→ **Given entries**
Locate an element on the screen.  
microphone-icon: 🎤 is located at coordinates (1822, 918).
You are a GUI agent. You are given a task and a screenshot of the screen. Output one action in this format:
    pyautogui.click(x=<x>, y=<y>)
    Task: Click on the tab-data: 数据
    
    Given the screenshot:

→ **What is needed**
Please copy out the lines above word for word.

→ **Task response**
Locate an element on the screen.  
microphone-icon: 🎤 is located at coordinates (1822, 918).
You are a GUI agent. You are given a task and a screenshot of the screen. Output one action in this format:
    pyautogui.click(x=<x>, y=<y>)
    Task: Click on the tab-data: 数据
    
    Given the screenshot:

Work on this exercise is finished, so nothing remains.